練習問題: 次の項目を一つ残らず、元のとおりに出力してください。

対象の位置データ:
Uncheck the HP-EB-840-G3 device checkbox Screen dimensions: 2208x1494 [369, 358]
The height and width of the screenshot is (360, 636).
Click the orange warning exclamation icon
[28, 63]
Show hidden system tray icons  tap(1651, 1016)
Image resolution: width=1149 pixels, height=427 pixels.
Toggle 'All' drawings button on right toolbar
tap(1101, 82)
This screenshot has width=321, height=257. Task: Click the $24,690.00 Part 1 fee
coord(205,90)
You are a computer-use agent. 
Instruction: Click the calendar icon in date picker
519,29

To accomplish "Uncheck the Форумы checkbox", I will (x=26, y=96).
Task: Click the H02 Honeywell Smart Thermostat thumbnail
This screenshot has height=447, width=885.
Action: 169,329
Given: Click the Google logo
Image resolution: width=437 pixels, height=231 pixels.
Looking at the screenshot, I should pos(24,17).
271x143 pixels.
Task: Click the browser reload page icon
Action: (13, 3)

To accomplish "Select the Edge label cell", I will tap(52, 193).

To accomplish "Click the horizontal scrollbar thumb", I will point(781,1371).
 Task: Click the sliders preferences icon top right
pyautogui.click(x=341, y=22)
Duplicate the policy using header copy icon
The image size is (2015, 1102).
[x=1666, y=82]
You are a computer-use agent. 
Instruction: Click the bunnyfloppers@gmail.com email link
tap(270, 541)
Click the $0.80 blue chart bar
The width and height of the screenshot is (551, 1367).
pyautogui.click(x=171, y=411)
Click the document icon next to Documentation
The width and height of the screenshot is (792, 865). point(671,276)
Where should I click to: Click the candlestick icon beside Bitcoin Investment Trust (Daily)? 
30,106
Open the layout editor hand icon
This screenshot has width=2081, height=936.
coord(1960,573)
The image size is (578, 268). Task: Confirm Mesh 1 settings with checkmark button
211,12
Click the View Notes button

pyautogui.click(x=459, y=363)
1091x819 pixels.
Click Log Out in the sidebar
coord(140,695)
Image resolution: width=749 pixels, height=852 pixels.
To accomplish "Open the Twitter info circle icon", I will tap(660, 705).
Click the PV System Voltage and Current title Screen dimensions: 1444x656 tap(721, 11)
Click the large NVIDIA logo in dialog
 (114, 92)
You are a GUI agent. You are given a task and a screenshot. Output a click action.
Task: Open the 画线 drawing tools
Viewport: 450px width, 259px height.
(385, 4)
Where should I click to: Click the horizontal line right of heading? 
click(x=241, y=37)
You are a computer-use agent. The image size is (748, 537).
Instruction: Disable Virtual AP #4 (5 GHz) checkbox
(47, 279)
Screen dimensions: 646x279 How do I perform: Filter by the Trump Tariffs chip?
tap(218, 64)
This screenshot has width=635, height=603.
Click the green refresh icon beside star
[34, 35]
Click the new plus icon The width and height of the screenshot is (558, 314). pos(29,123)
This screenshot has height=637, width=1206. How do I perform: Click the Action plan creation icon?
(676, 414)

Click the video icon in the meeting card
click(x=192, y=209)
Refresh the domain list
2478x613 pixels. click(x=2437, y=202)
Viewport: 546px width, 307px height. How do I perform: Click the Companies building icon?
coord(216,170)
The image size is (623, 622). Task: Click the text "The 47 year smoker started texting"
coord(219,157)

結果:
Uncheck the HP-EB-840-G3 device checkbox Screen dimensions: 2208x1494 [369, 358]
The height and width of the screenshot is (360, 636).
Click the orange warning exclamation icon
[28, 63]
Show hidden system tray icons  tap(1651, 1016)
Image resolution: width=1149 pixels, height=427 pixels.
Toggle 'All' drawings button on right toolbar
tap(1101, 82)
This screenshot has width=321, height=257. Task: Click the $24,690.00 Part 1 fee
coord(205,90)
You are a computer-use agent. 
Instruction: Click the calendar icon in date picker
519,29

To accomplish "Uncheck the Форумы checkbox", I will (x=26, y=96).
Task: Click the H02 Honeywell Smart Thermostat thumbnail
This screenshot has height=447, width=885.
Action: 169,329
Given: Click the Google logo
Image resolution: width=437 pixels, height=231 pixels.
Looking at the screenshot, I should pos(24,17).
271x143 pixels.
Task: Click the browser reload page icon
Action: (13, 3)

To accomplish "Select the Edge label cell", I will tap(52, 193).

To accomplish "Click the horizontal scrollbar thumb", I will point(781,1371).
 Task: Click the sliders preferences icon top right
pyautogui.click(x=341, y=22)
Duplicate the policy using header copy icon
The image size is (2015, 1102).
[x=1666, y=82]
You are a computer-use agent. 
Instruction: Click the bunnyfloppers@gmail.com email link
tap(270, 541)
Click the $0.80 blue chart bar
The width and height of the screenshot is (551, 1367).
pyautogui.click(x=171, y=411)
Click the document icon next to Documentation
The width and height of the screenshot is (792, 865). point(671,276)
Where should I click to: Click the candlestick icon beside Bitcoin Investment Trust (Daily)? 
30,106
Open the layout editor hand icon
This screenshot has width=2081, height=936.
coord(1960,573)
The image size is (578, 268). Task: Confirm Mesh 1 settings with checkmark button
211,12
Click the View Notes button

pyautogui.click(x=459, y=363)
1091x819 pixels.
Click Log Out in the sidebar
coord(140,695)
Image resolution: width=749 pixels, height=852 pixels.
To accomplish "Open the Twitter info circle icon", I will tap(660, 705).
Click the PV System Voltage and Current title Screen dimensions: 1444x656 tap(721, 11)
Click the large NVIDIA logo in dialog
 (114, 92)
You are a GUI agent. You are given a task and a screenshot. Output a click action.
Task: Open the 画线 drawing tools
Viewport: 450px width, 259px height.
(385, 4)
Where should I click to: Click the horizontal line right of heading? 
click(x=241, y=37)
You are a computer-use agent. The image size is (748, 537).
Instruction: Disable Virtual AP #4 (5 GHz) checkbox
(47, 279)
Screen dimensions: 646x279 How do I perform: Filter by the Trump Tariffs chip?
tap(218, 64)
This screenshot has width=635, height=603.
Click the green refresh icon beside star
[34, 35]
Click the new plus icon The width and height of the screenshot is (558, 314). pos(29,123)
This screenshot has height=637, width=1206. How do I perform: Click the Action plan creation icon?
(676, 414)

Click the video icon in the meeting card
click(x=192, y=209)
Refresh the domain list
2478x613 pixels. click(x=2437, y=202)
Viewport: 546px width, 307px height. How do I perform: Click the Companies building icon?
coord(216,170)
The image size is (623, 622). Task: Click the text "The 47 year smoker started texting"
coord(219,157)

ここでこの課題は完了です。